Oserais-je vous supplier, mon divin ange, de dire à M. De Belloi combien je suis enchanté de son succès ? Vous souvenez-vous d’une Mlle de Choiseul, qui, étant près de mourir, et ne pouvant plus coucher avec son amant, pria une de ses amies de coucher avec le sien en sa présence, afin de voir deux heureux avant sa mort ? Je suis à peu près dans ce cas ; je baisse à un point que cela fait pitié. J’ai actuellement chez moi, pour me ragaillardir, un jeune M. de Villette[2] qui sait tous les vers qu’on ait jamais faits, et qui en fait lui-même ; qui chante, qui contrefait son prochain fort plaisamment, qui fait des contes, qui est pantomime, qui réjouirait jusqu’aux habitants de la triste Genève. Dieu m’a envoyé ce jeune homme pour me consoler dans mon dépérissement, et pour égayer ma décrépitude. Le nombre d’originaux qui me passent par les mains est inconcevable. Quand je considère les montagnes de neige dont je suis environné de tous côtés, je n’imagine pas comment les gens aimables peuvent aborder. Voilà assurément une drôle de destinée.
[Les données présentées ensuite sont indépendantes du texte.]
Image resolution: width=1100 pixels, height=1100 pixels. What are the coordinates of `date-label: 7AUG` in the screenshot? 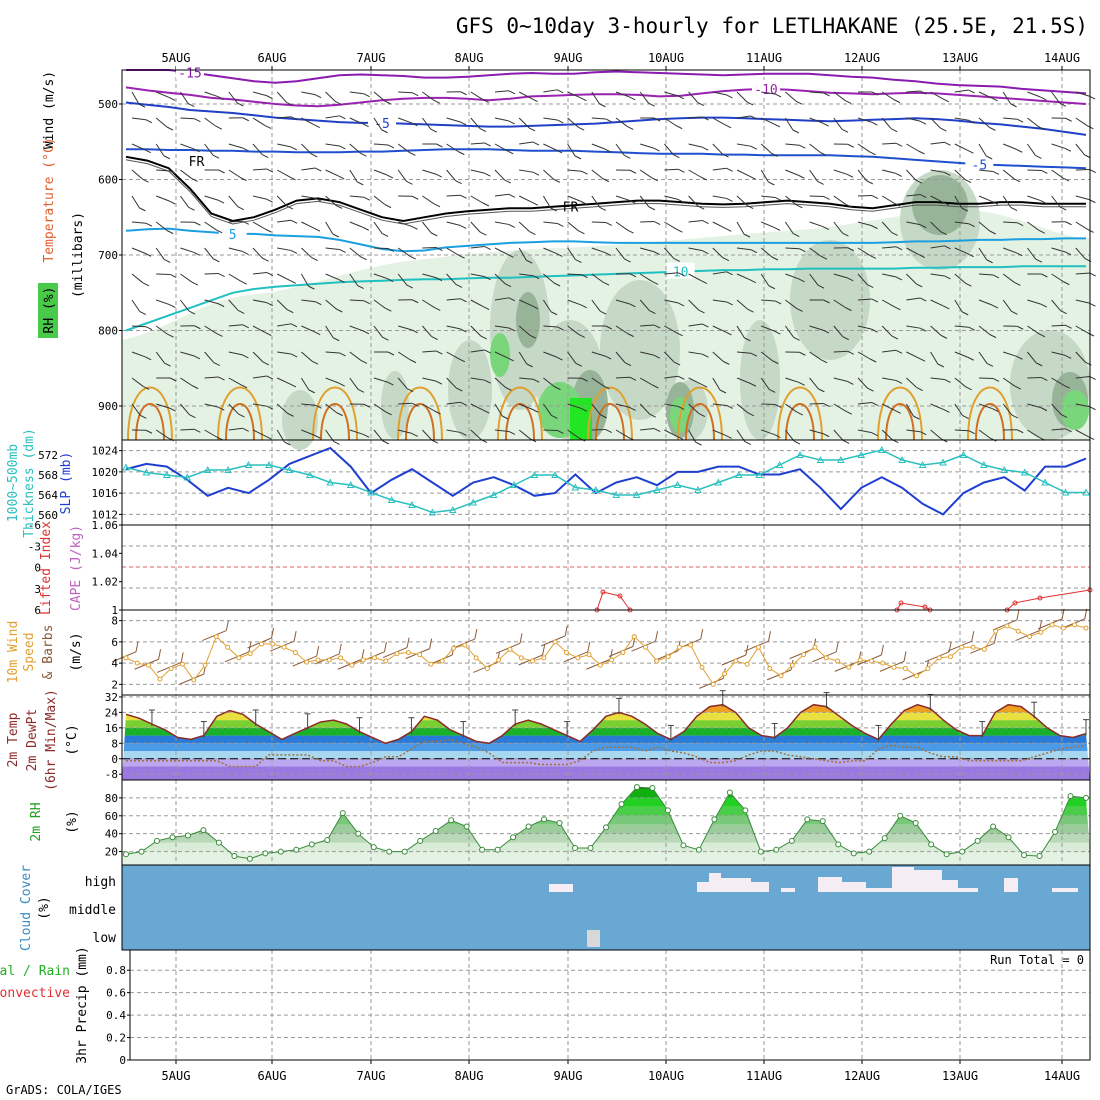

Avouez-moi donc que Mme d’Argental ne tousse plus. Tout le monde tousse dans mon pays. Nous sommes en Sibérie l’hiver, et à Naples l’été.

J’ai été bien attendri du Mémoire d’Élie[3]. J’espère que David payera pour le parlement de Toulouse. Tous les David[4] m’ont toujours paru de méchantes gens. Savez-vous bien que j’ai encore sur les bras une aventure pareille[5] ? Mais comme on n’a été roué cette fois-ci qu’en effigie, et qu’il n’y a qu’une famille entière réduite à la dernière misère, cela ne vaut pas la peine qu’on en parle.

Je rends grâce à M. Marin d’avoir renvoyé mes secrets[6] en Hollande : je crois que son respect pour vous n’y a pas peu contribué.

Mes divins anges, respect et tendresse.

Je crains toujours que mon maudit curé ne me joue quelque tour pour mes dîmes.

  1. Vovez la lettre 5912.
  2. Charles, marquis de Villette, né à Paris le 4 décembre 1736, épousa en 1777 Mlle de Varicourt, que Voltaire appelait Belle et bonne, fut député à la Convention nationale en 1792, et mourut le 9 juillet 1793. On a de lui quelques écrits.
  3. Mémoire pour dame Anne-Rose Cabibel, veuve Calas, et pour ses enfants ; voyez le n° xiii de la note, tome XXIV, page 366.
  4. Depuis le roi David jusqu’à David le libraire ; voyez la note, tome XLII, page 431.
  5. Celle des Sirven ; voyez tome XXV, page 517.
  6. Les Lettres secrètes, publiées par Robinet (voyez tome XXV, page 59, et XXVI, 135), et au sujet desquelles Voltaire avait écrit à Marin (voyez lettre 5829), qui, censeur royal et de la police, et secrétaire général de la librairie de France, avait, comme on voit, les moyens d’empêcher la vente publique de l’ouvrage en France.